— START Data shown —
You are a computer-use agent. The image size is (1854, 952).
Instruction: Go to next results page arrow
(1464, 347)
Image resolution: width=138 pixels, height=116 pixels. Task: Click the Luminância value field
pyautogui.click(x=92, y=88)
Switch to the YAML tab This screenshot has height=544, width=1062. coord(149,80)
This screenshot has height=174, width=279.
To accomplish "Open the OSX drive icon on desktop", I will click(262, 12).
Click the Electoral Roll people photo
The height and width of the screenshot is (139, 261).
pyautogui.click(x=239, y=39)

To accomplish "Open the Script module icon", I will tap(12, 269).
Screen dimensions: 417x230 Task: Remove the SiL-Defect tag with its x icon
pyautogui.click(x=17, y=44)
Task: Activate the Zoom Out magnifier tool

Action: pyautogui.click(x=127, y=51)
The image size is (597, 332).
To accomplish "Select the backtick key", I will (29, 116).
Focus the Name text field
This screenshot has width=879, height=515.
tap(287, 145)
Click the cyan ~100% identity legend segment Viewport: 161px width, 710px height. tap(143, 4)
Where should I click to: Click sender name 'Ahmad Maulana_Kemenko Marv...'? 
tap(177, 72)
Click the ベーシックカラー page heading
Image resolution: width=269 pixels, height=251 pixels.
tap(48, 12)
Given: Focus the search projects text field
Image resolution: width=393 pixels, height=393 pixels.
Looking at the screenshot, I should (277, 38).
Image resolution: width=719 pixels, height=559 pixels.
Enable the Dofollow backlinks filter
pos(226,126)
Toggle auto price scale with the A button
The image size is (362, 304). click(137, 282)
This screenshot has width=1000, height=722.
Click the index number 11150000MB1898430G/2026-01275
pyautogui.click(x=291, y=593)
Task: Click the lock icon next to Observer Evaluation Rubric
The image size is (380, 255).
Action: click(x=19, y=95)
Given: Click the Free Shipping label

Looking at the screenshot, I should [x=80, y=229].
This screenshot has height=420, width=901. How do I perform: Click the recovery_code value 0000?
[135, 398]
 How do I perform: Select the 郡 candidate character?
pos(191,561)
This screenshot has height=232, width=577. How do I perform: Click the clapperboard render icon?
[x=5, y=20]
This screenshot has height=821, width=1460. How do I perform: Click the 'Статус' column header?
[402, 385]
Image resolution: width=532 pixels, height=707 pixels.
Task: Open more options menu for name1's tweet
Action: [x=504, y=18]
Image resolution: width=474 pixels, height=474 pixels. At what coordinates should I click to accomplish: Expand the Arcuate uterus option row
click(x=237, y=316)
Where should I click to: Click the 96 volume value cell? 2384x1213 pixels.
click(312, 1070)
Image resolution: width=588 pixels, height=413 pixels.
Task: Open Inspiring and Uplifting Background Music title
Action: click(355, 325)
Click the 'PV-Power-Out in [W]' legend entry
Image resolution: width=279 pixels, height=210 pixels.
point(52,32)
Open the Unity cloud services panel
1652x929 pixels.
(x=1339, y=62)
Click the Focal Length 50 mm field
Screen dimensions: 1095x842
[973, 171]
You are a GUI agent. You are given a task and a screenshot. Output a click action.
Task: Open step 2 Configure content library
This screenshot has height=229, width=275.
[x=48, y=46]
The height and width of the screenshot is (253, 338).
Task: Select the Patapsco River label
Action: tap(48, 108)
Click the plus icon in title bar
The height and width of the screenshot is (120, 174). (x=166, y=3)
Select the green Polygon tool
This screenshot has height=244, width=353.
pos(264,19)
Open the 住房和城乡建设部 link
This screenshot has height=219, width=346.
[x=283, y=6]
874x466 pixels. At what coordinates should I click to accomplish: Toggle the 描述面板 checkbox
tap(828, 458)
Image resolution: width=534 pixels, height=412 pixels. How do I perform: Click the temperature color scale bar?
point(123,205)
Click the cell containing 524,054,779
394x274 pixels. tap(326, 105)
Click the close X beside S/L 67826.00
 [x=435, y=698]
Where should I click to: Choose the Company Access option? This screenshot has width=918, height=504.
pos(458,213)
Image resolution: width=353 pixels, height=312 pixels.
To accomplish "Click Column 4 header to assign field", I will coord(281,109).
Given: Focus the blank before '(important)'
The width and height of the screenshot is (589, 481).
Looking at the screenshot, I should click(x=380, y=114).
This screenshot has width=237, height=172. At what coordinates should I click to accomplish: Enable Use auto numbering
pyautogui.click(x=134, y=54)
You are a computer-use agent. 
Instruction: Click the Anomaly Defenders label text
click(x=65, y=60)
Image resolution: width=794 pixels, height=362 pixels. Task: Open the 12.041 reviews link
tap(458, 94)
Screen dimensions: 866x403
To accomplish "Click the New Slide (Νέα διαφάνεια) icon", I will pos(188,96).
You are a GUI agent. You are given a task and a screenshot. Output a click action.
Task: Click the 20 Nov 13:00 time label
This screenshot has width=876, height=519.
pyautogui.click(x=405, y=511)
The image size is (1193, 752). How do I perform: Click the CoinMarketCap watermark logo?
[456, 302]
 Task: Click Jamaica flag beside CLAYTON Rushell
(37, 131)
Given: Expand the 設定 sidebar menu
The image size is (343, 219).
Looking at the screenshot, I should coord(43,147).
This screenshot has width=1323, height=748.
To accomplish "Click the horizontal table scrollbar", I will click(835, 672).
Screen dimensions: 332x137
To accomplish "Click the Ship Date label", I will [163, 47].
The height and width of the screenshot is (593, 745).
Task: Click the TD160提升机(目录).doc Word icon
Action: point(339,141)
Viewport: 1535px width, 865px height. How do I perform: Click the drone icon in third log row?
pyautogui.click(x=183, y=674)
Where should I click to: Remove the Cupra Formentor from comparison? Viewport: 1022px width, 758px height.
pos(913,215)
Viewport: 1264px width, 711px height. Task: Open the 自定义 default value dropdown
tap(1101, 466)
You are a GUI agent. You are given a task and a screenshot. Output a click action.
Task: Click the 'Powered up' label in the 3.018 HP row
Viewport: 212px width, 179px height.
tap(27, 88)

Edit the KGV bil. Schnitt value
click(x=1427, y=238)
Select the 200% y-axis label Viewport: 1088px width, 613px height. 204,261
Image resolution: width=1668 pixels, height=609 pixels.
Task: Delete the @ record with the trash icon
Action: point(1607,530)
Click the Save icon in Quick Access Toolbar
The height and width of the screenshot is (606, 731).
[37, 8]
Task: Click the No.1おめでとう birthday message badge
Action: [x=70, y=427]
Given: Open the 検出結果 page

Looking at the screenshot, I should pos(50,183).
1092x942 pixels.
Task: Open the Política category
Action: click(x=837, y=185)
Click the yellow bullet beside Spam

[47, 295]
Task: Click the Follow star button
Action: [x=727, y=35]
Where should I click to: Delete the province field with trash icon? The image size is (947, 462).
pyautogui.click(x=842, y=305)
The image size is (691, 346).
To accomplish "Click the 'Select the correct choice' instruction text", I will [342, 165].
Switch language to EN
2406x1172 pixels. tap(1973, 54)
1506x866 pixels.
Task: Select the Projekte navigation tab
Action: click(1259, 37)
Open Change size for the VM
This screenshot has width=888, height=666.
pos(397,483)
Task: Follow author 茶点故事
— END Data shown —
=== Given exercise ===
Copy out the lines between the one containing "This screenshot has height=420, width=901." and the one containing "click(x=237, y=316)", inclusive, without altering them.

=== The solution ===
This screenshot has height=420, width=901. How do I perform: Click the recovery_code value 0000?
[135, 398]
 How do I perform: Select the 郡 candidate character?
pos(191,561)
This screenshot has height=232, width=577. How do I perform: Click the clapperboard render icon?
[x=5, y=20]
This screenshot has height=821, width=1460. How do I perform: Click the 'Статус' column header?
[402, 385]
Image resolution: width=532 pixels, height=707 pixels.
Task: Open more options menu for name1's tweet
Action: [x=504, y=18]
Image resolution: width=474 pixels, height=474 pixels. At what coordinates should I click to accomplish: Expand the Arcuate uterus option row
click(x=237, y=316)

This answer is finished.